Zizi Papacharissi is a Greek-American writer and communications researcher. She is professor and head of the department of communication at the University of Illinois at Chicago and editor of the journals Journal of Broadcasting & Electronic Media and Social Media and Society.

Biography 
Papacharissi was born and raised in Thessaloniki and graduated from Anatolia College in 1991. She earned a double BA in Economics and Media Studies from Mount Holyoke College in 1995, an MA in Communication Studies from to Kent State University in 1997, and a Ph.D. in New Media and Political Communication from the University of Texas at Austin in 2000.

Research 
Papacharissi's work focuses on the social and political consequences of new media technologies. She has published four books and over 50 articles. In A Private Sphere (Polity 2010), she argued that digital technologies are changing the site of civic engagement to the private realm. She further develops this thesis in her book Affective Publics: Sentiment, Technology and Politics (Oxford University 2014), arguing that social movements sustained by digital media should not be defined by their political efficacy but rather by their affective intensities or how they help publics "feel their way into" an event or issue. Affective Publics won Best Book award for the Human Communication and Technology Division of the National Communication Association in 2015 and was praised by critics.
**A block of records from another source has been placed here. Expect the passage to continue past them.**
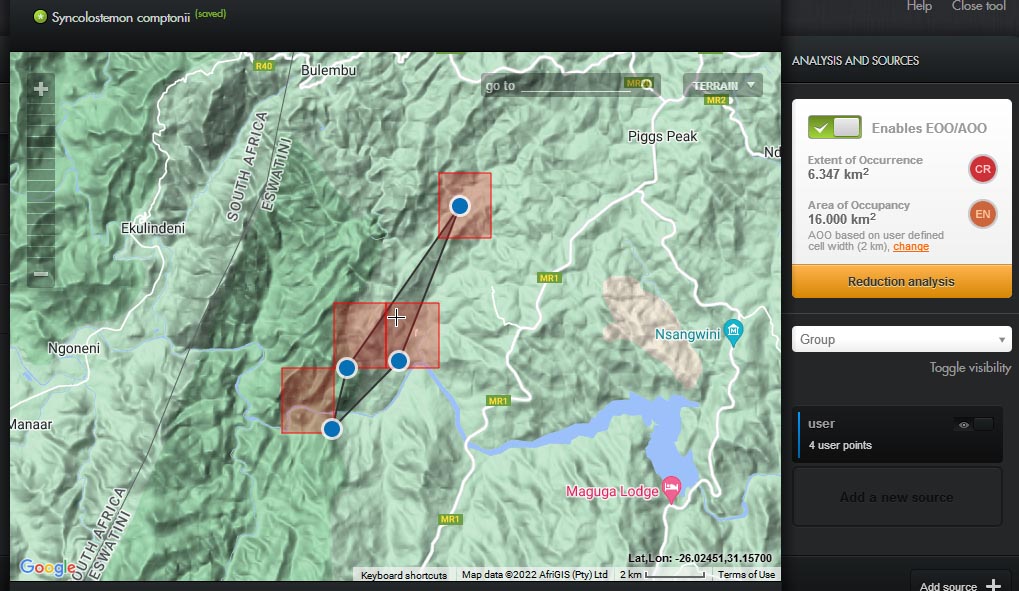This screenshot has width=1019, height=591.
Task: Zoom out with the map minus button
Action: click(41, 274)
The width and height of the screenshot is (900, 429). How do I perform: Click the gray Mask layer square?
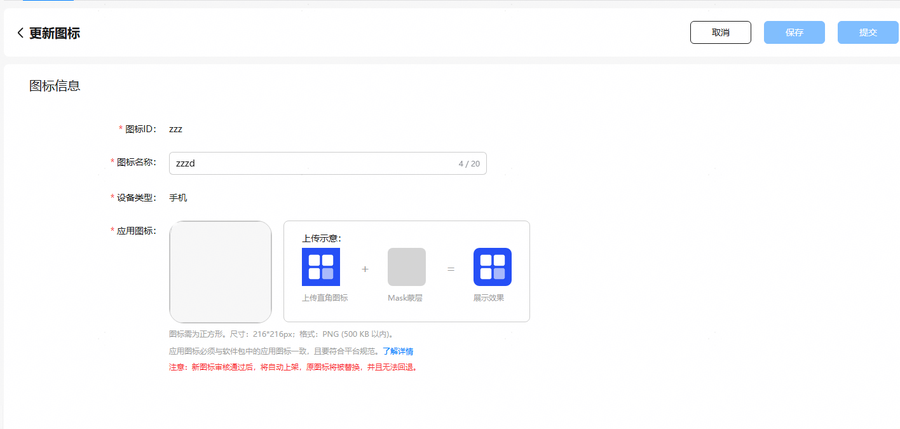click(x=406, y=267)
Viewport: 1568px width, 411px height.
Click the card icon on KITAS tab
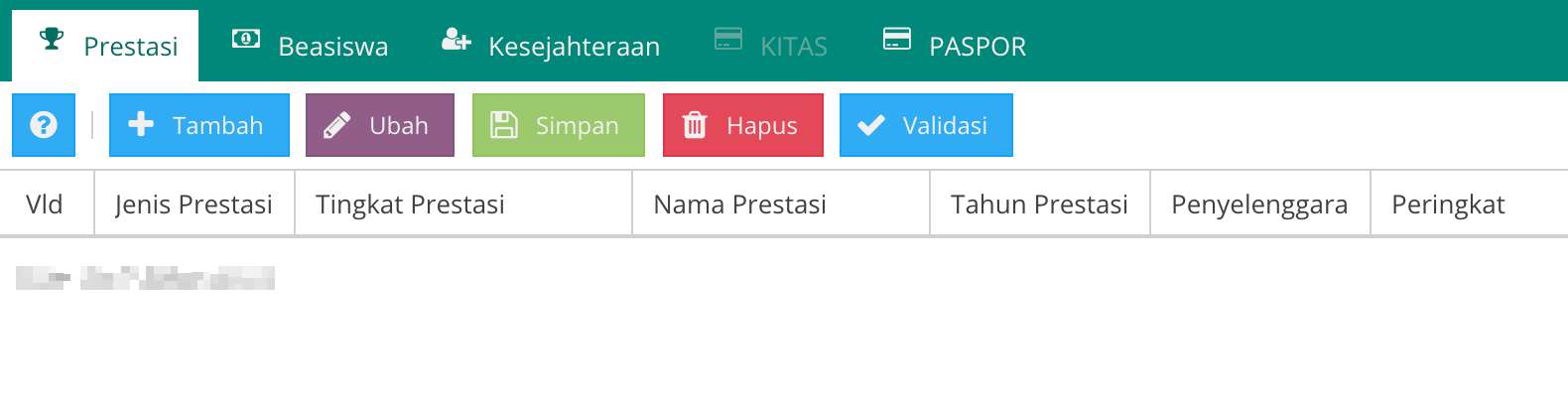pos(728,39)
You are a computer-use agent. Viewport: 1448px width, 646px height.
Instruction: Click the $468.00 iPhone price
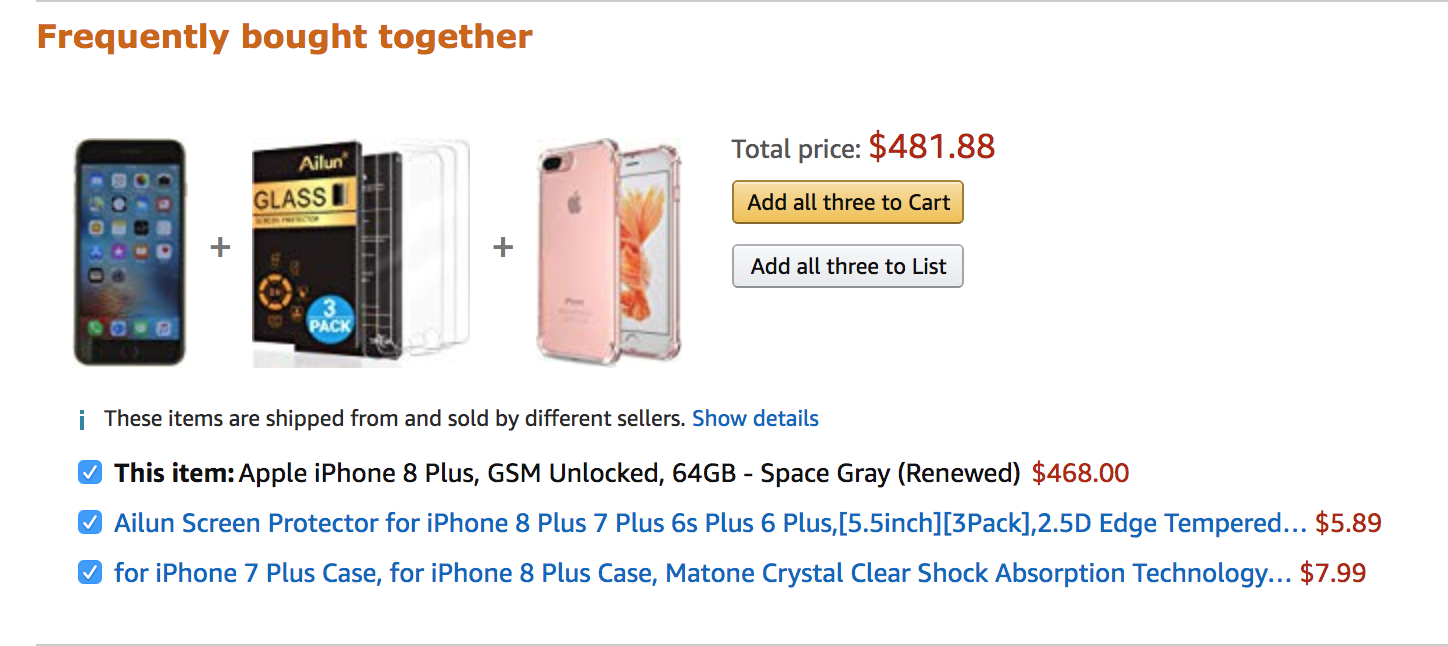point(1080,473)
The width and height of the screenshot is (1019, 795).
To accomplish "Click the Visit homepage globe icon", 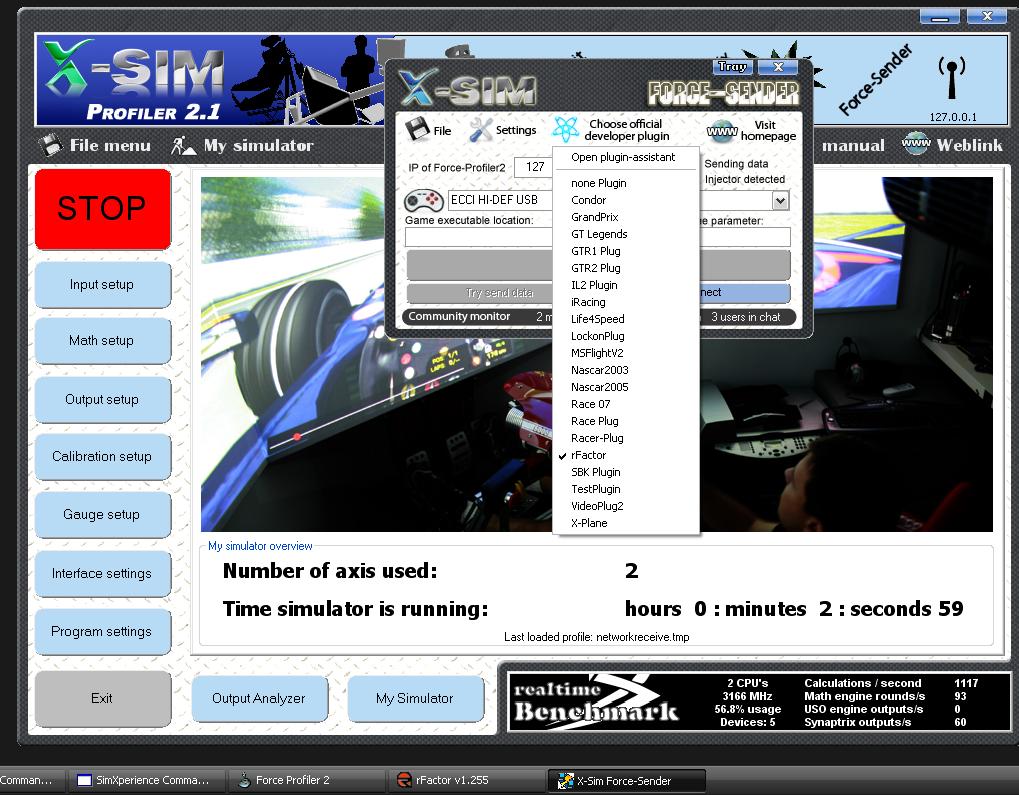I will pyautogui.click(x=720, y=131).
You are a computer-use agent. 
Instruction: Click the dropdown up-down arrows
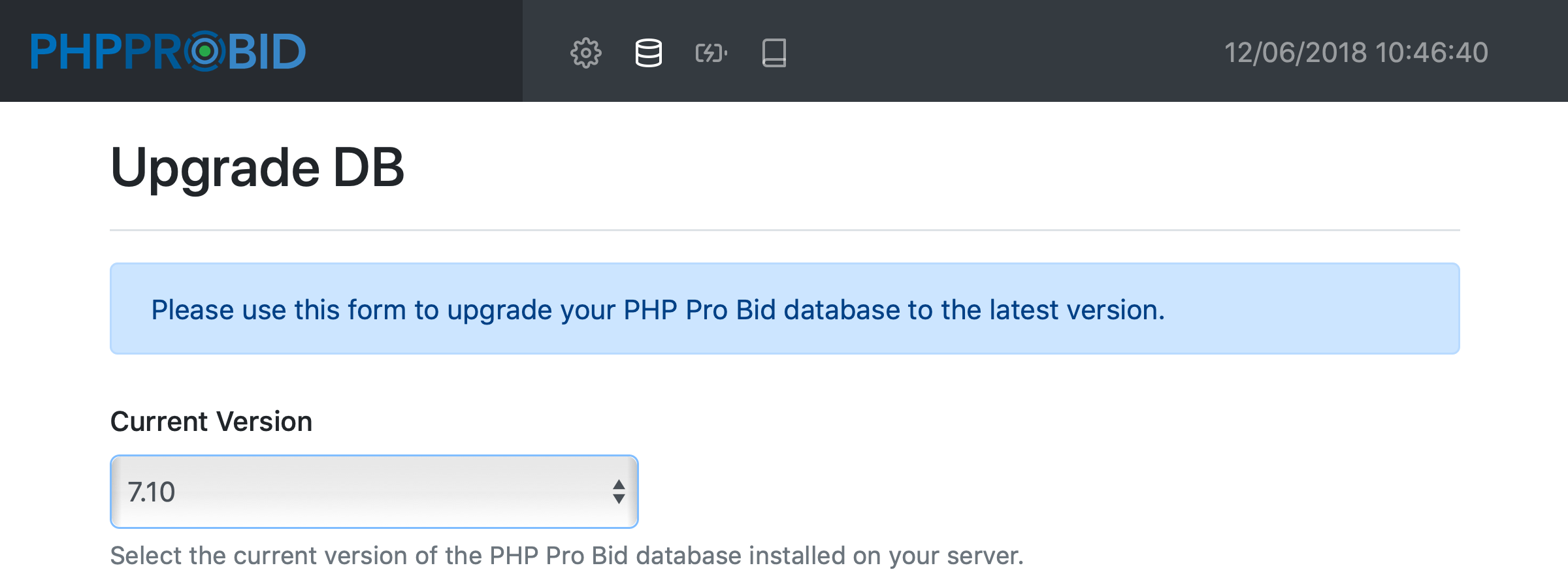tap(619, 492)
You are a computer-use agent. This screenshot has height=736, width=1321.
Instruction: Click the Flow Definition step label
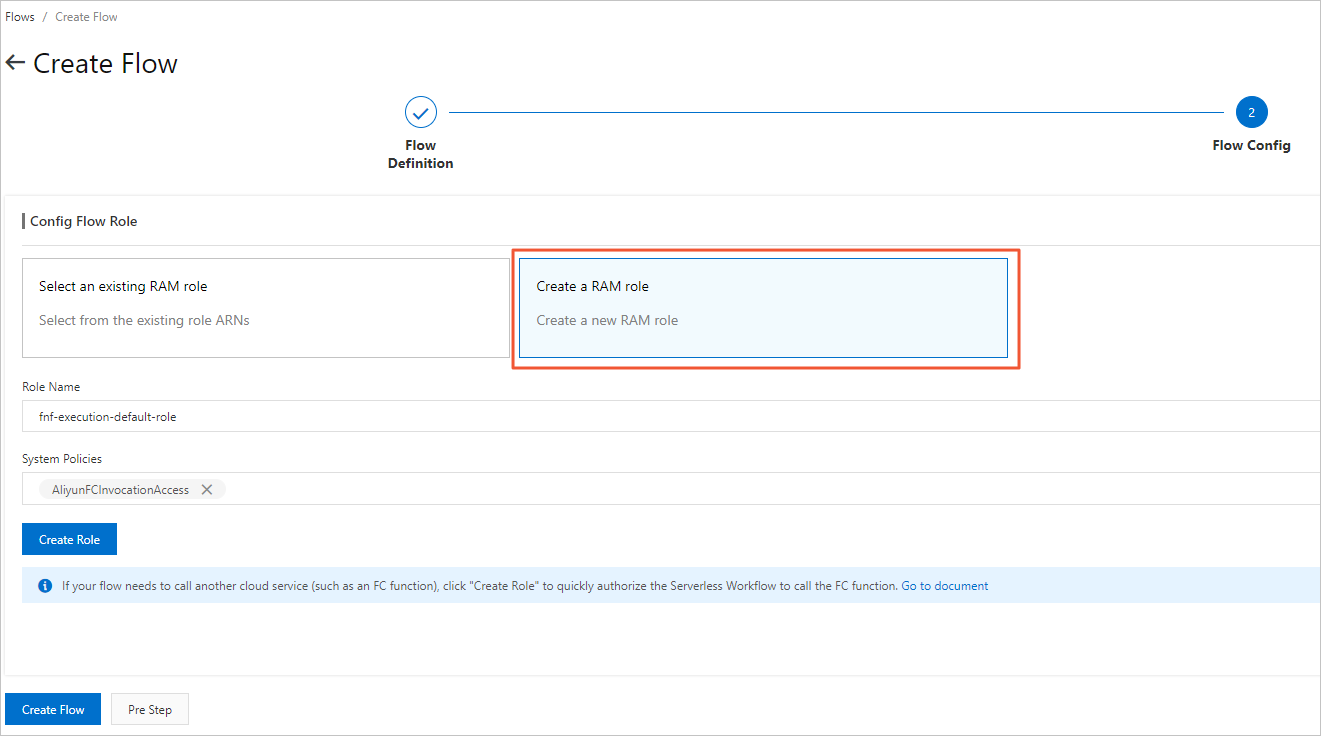[420, 153]
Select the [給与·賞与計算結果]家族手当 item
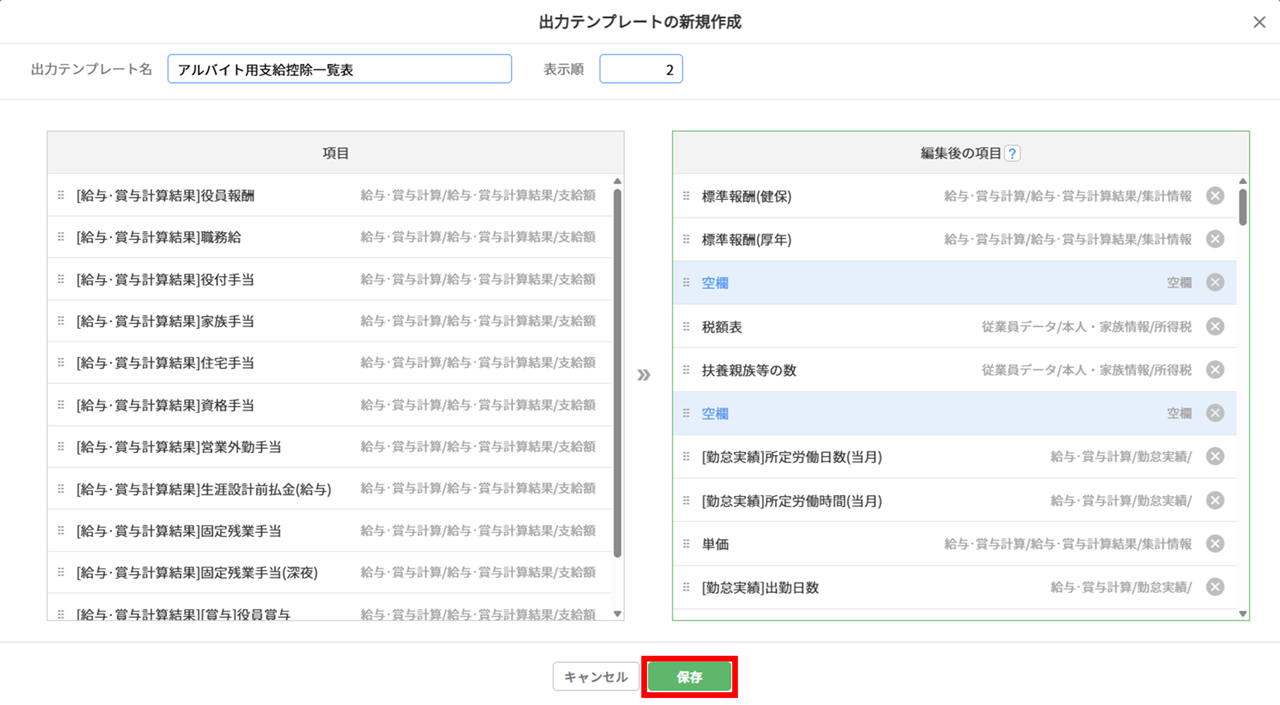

Lilie Chouliaraki wrote that Affective Publics is "a significant statement in its own right about the ontology of digital communication...introduced in the field by this groundbreaking work."  

She has also edited Routledge collections, A Networked Self and Birth, Life, Death: Routledge (2019), A Networked Self and Platforms, Stories, Connections: Routledge (2018), Identity, Community and Culture on Social Network Sites and Journalism and Citizenship: New Agendas (Routledge, 2009).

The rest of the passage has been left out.